PROMPT: Print all records exactly, leaving nothing out.

AVAILABLE RECORDS:
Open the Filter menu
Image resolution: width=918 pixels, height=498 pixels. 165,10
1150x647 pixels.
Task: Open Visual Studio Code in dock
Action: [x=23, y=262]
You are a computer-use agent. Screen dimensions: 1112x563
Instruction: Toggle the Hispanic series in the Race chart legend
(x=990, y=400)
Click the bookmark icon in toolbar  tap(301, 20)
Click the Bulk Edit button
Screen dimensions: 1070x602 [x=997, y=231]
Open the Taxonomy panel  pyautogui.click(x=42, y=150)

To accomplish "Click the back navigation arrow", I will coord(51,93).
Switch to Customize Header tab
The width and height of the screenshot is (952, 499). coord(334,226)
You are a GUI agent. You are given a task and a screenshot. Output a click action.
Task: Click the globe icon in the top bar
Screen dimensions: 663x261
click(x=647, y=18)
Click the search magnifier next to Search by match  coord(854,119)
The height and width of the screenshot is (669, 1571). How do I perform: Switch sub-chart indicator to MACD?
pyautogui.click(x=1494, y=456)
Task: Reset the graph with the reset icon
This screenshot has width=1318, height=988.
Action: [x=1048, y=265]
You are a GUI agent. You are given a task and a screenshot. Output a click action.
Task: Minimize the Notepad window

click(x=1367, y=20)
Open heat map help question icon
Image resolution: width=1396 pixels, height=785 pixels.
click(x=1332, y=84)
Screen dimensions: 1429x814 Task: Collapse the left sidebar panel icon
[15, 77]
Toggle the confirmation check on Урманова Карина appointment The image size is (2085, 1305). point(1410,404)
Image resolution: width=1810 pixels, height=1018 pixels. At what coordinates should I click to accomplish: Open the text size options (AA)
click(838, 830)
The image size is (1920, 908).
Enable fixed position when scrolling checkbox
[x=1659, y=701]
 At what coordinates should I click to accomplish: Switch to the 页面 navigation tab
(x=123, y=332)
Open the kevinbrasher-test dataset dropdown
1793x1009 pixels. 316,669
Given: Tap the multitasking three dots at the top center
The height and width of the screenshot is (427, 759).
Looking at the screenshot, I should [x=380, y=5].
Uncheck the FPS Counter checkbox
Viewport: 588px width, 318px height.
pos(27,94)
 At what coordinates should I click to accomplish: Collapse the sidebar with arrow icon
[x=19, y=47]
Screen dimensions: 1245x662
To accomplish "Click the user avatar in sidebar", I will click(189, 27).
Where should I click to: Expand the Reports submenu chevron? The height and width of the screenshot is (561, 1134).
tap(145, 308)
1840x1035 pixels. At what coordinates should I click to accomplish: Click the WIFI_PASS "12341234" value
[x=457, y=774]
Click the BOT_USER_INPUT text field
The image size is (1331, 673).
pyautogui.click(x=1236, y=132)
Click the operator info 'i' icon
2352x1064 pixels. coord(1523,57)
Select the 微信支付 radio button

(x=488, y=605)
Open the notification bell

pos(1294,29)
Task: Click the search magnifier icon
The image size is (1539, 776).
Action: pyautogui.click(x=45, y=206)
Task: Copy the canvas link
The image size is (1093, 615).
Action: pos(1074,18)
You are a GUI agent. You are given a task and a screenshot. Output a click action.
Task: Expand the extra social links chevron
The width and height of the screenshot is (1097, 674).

SOLUTION:
Open the Filter menu
Image resolution: width=918 pixels, height=498 pixels. 165,10
1150x647 pixels.
Task: Open Visual Studio Code in dock
Action: [x=23, y=262]
You are a computer-use agent. Screen dimensions: 1112x563
Instruction: Toggle the Hispanic series in the Race chart legend
(x=990, y=400)
Click the bookmark icon in toolbar  tap(301, 20)
Click the Bulk Edit button
Screen dimensions: 1070x602 [x=997, y=231]
Open the Taxonomy panel  pyautogui.click(x=42, y=150)

To accomplish "Click the back navigation arrow", I will coord(51,93).
Switch to Customize Header tab
The width and height of the screenshot is (952, 499). coord(334,226)
You are a GUI agent. You are given a task and a screenshot. Output a click action.
Task: Click the globe icon in the top bar
Screen dimensions: 663x261
click(x=647, y=18)
Click the search magnifier next to Search by match  coord(854,119)
The height and width of the screenshot is (669, 1571). How do I perform: Switch sub-chart indicator to MACD?
pyautogui.click(x=1494, y=456)
Task: Reset the graph with the reset icon
This screenshot has width=1318, height=988.
Action: [x=1048, y=265]
You are a GUI agent. You are given a task and a screenshot. Output a click action.
Task: Minimize the Notepad window

click(x=1367, y=20)
Open heat map help question icon
Image resolution: width=1396 pixels, height=785 pixels.
click(x=1332, y=84)
Screen dimensions: 1429x814 Task: Collapse the left sidebar panel icon
[15, 77]
Toggle the confirmation check on Урманова Карина appointment The image size is (2085, 1305). point(1410,404)
Image resolution: width=1810 pixels, height=1018 pixels. At what coordinates should I click to accomplish: Open the text size options (AA)
click(838, 830)
The image size is (1920, 908).
Enable fixed position when scrolling checkbox
[x=1659, y=701]
 At what coordinates should I click to accomplish: Switch to the 页面 navigation tab
(x=123, y=332)
Open the kevinbrasher-test dataset dropdown
1793x1009 pixels. 316,669
Given: Tap the multitasking three dots at the top center
The height and width of the screenshot is (427, 759).
Looking at the screenshot, I should [x=380, y=5].
Uncheck the FPS Counter checkbox
Viewport: 588px width, 318px height.
pos(27,94)
 At what coordinates should I click to accomplish: Collapse the sidebar with arrow icon
[x=19, y=47]
Screen dimensions: 1245x662
To accomplish "Click the user avatar in sidebar", I will click(189, 27).
Where should I click to: Expand the Reports submenu chevron? The height and width of the screenshot is (561, 1134).
tap(145, 308)
1840x1035 pixels. At what coordinates should I click to accomplish: Click the WIFI_PASS "12341234" value
[x=457, y=774]
Click the BOT_USER_INPUT text field
The image size is (1331, 673).
pyautogui.click(x=1236, y=132)
Click the operator info 'i' icon
2352x1064 pixels. coord(1523,57)
Select the 微信支付 radio button

(x=488, y=605)
Open the notification bell

pos(1294,29)
Task: Click the search magnifier icon
The image size is (1539, 776).
Action: pyautogui.click(x=45, y=206)
Task: Copy the canvas link
The image size is (1093, 615).
Action: pos(1074,18)
You are a GUI agent. You are given a task and a screenshot. Output a click action.
Task: Expand the extra social links chevron
The width and height of the screenshot is (1097, 674).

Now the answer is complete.